The hangers are usually U-shaped to frame the end of the joist on the bottom and both sides. They are used to attach joists to support components at 90° angles. Most hangers also have outward or inward-folded wings or flanges on both arms of the ‘U’ that form fastening plates.
Holes are spaced on all faces of the U and flanges to provide optimum support when used correctly with the appropriate fasteners. The hangers are typically attached to a vertical structural face and the joists are placed into the U support and fastened into place.
When to Use Joist Hangers?
Joist hangers are used for large or small building projects. The hangers provide a strong, simple, more accurate supportive method of securing horizontal or diagonal components to vertical and horizontal structural support members. They are commonly used for connecting joists, railings, stair stringers, and other timbers to structural members like beams, posts, and walls as well as rim, band, and ledger boards.
The metal hangers are used when wood shrinkage, load, and/or twisting could weaken the connection between connections. End nailing and toe nailing may not be feasible nor as strong as joist hangers.

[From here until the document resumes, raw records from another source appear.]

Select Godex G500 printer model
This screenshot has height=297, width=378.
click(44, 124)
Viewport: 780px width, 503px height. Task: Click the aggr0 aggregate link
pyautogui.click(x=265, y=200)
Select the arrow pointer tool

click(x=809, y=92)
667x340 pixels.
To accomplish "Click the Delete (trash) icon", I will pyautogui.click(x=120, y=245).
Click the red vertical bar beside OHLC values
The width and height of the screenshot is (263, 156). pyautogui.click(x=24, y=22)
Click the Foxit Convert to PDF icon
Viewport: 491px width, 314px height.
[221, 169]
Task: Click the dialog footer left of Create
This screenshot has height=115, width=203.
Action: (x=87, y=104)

Hangers are also used when it isn’t practical or aesthetically desirable to have joists or other components on top of beams or walls. For example, fastening joists to the face of beams so they are level with their top edge makes for a thinner floor deck profile.

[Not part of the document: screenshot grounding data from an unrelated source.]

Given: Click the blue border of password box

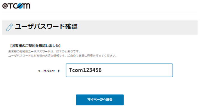Looking at the screenshot, I should [x=119, y=64].
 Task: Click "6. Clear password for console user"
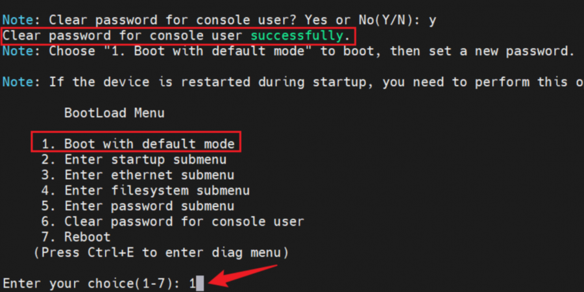pyautogui.click(x=173, y=222)
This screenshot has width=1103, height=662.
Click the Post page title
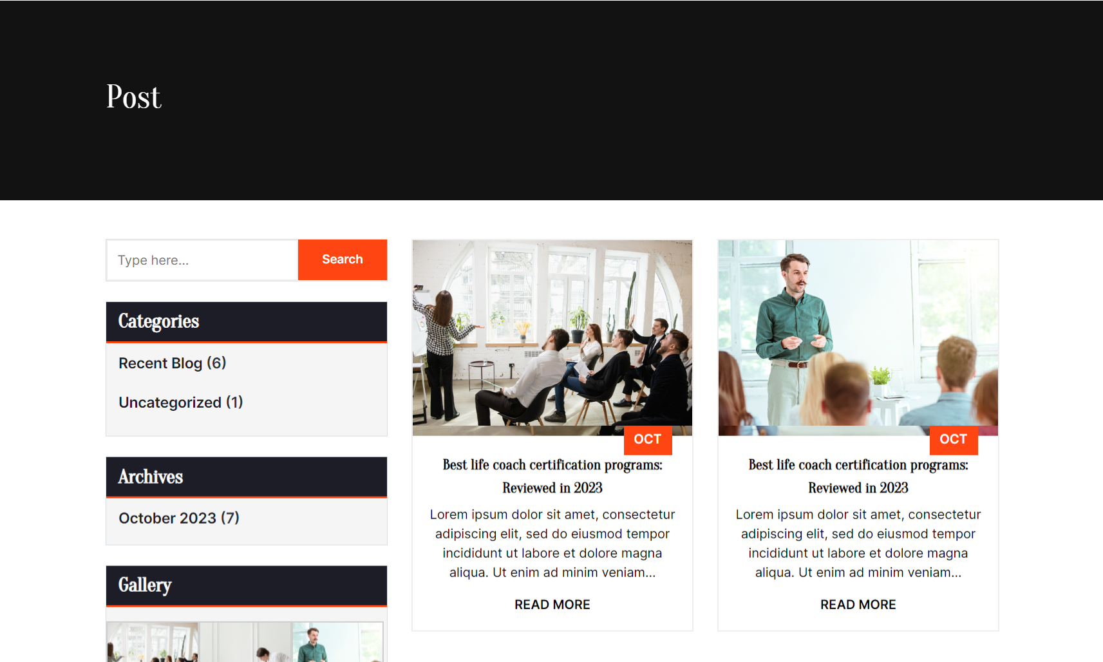tap(134, 97)
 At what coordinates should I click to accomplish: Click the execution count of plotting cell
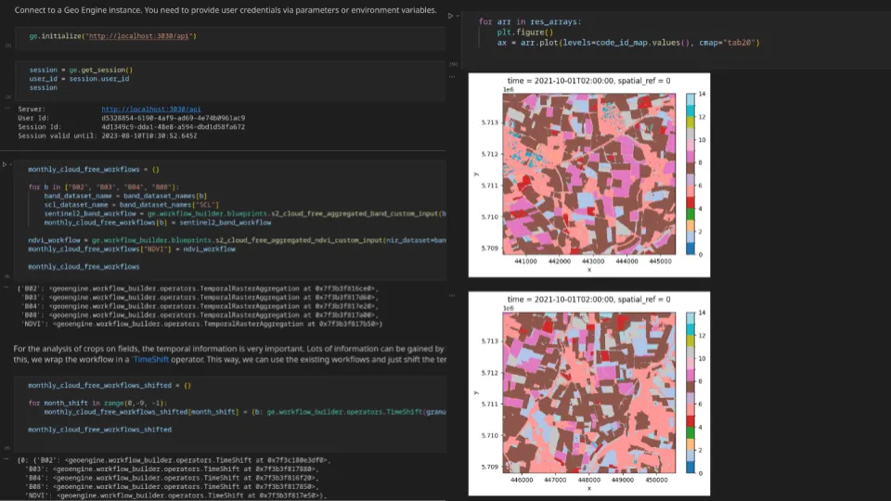[454, 64]
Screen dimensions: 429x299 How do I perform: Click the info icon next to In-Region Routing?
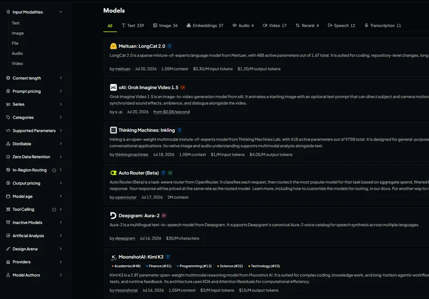[54, 170]
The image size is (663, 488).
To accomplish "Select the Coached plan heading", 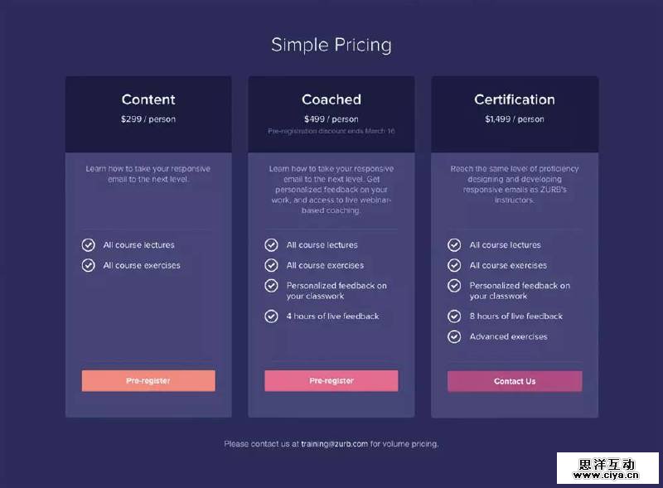I will pyautogui.click(x=332, y=99).
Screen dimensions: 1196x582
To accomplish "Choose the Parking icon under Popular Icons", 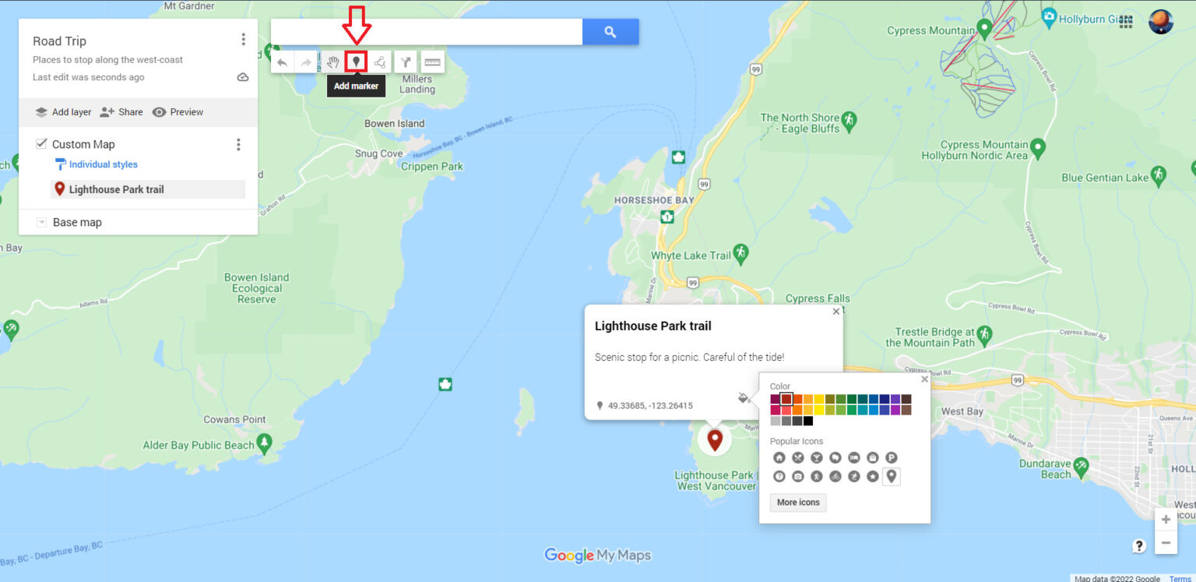I will pos(891,457).
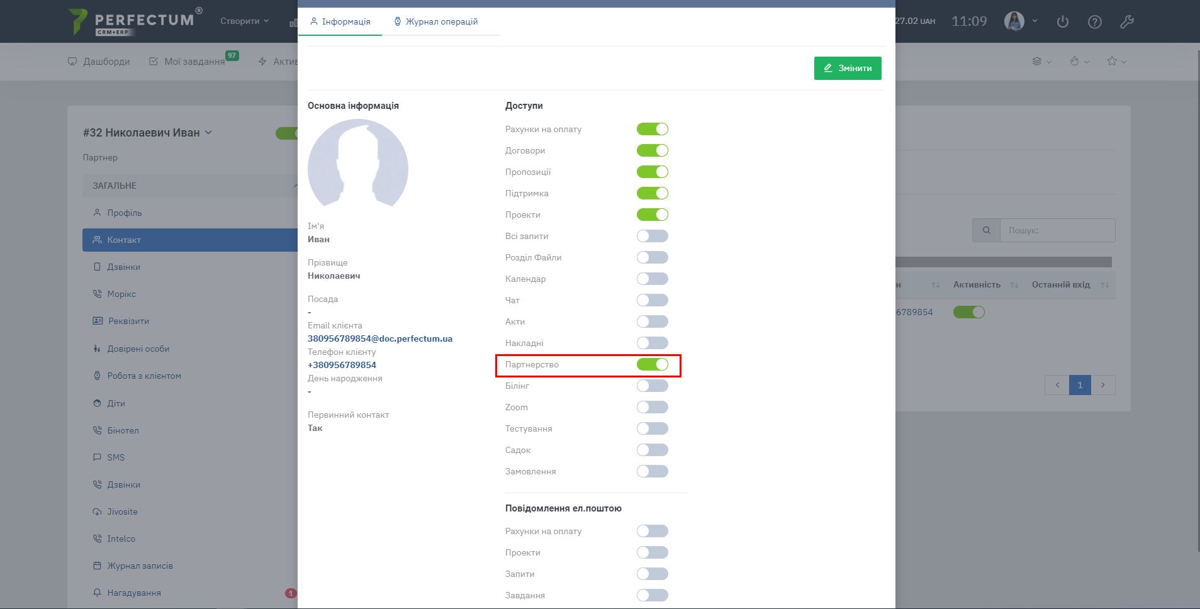The width and height of the screenshot is (1200, 609).
Task: Go to next page in pagination
Action: (1102, 385)
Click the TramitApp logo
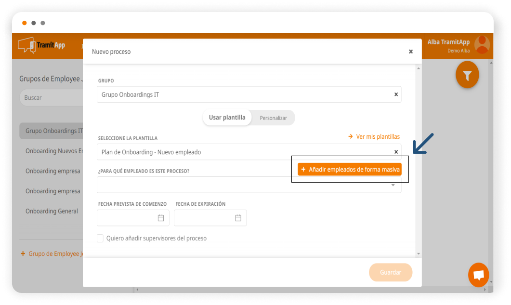This screenshot has height=305, width=511. pyautogui.click(x=41, y=45)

Are Joist Hangers Required by Code?
Shear loads and twisting have long been a concern when building. Additionally, shrinkage and twisting, along with rot and corrosion, make nails and screws susceptible to failure. The development of joist hangers in the 1960s is a direct result of this concern. They are also an evolution of homemade tin or steel straps used in the past to improve joint support.

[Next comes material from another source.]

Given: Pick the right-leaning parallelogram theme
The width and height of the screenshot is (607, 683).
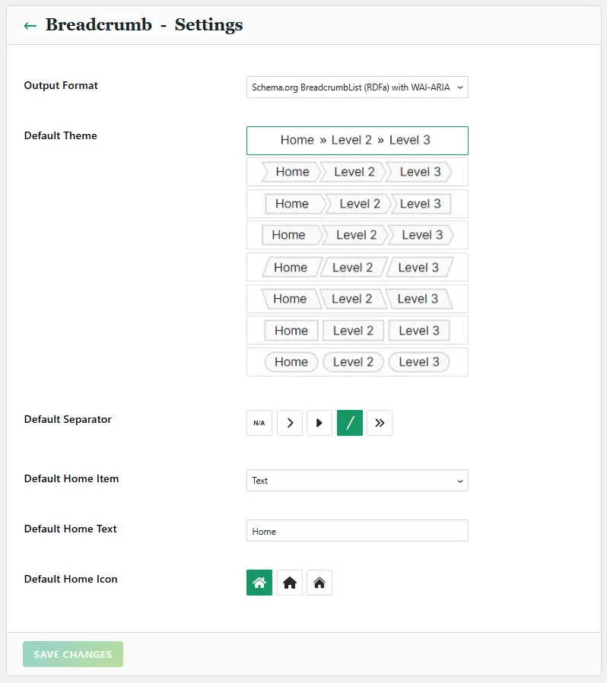Looking at the screenshot, I should coord(357,267).
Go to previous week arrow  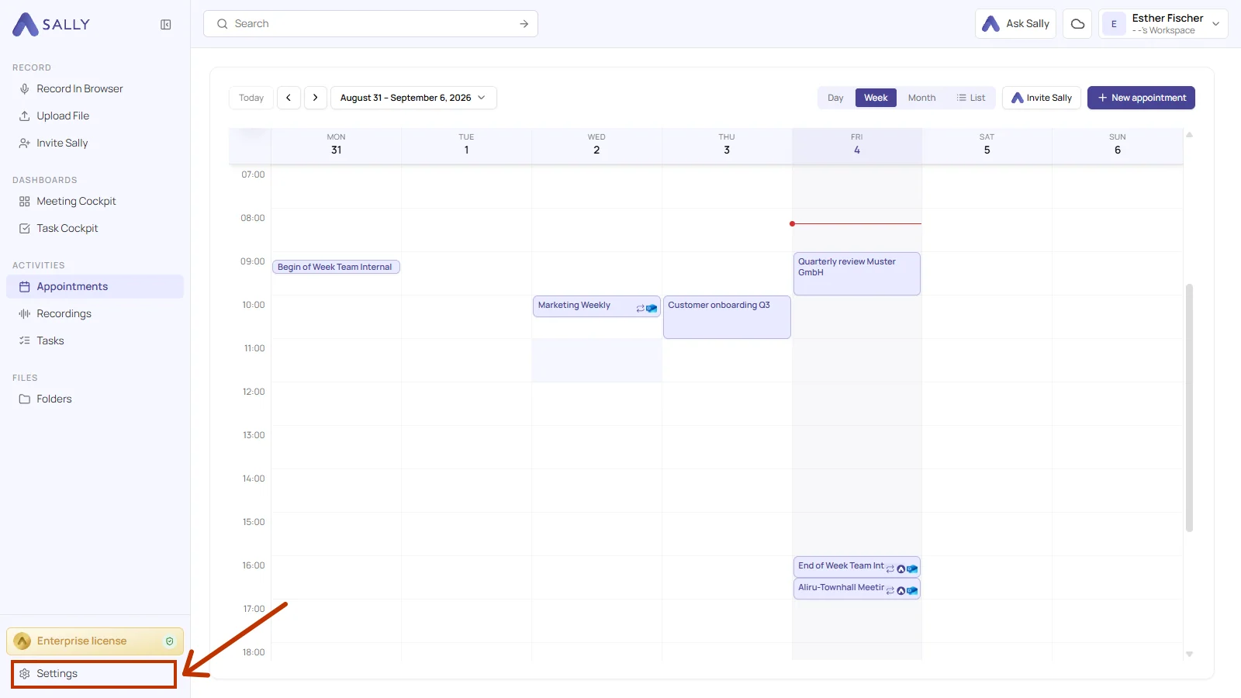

Conventional framing where joists or other horizontal structural components have 1-1/2” to 2” or more of their ends supported on beams and/or walls does not require joist hangers. Where that type of support is not possible for design or other reasons, many building departments have updated codes to require the use of appropriate joist hangers. So, check your local codes to ensure compliance.
Different Types of Joist Hangers
There are different types and shapes of joist hangers manufactured from untreated, galvanized, or stainless steel. Environmental conditions and chemical treatment of the timber used often determine the type of metal required. Joist hangers are used to attach wooden components to wood, masonry, or steel.
They are commonly fastened into place with appropriate screws or nails, or even welded into place. The boot or sleeve of many joist hangers have bendable tabs or tags or nail holes that help prevent rotation or movement. Below, is an explanation of some different types of joist hangers commonly available.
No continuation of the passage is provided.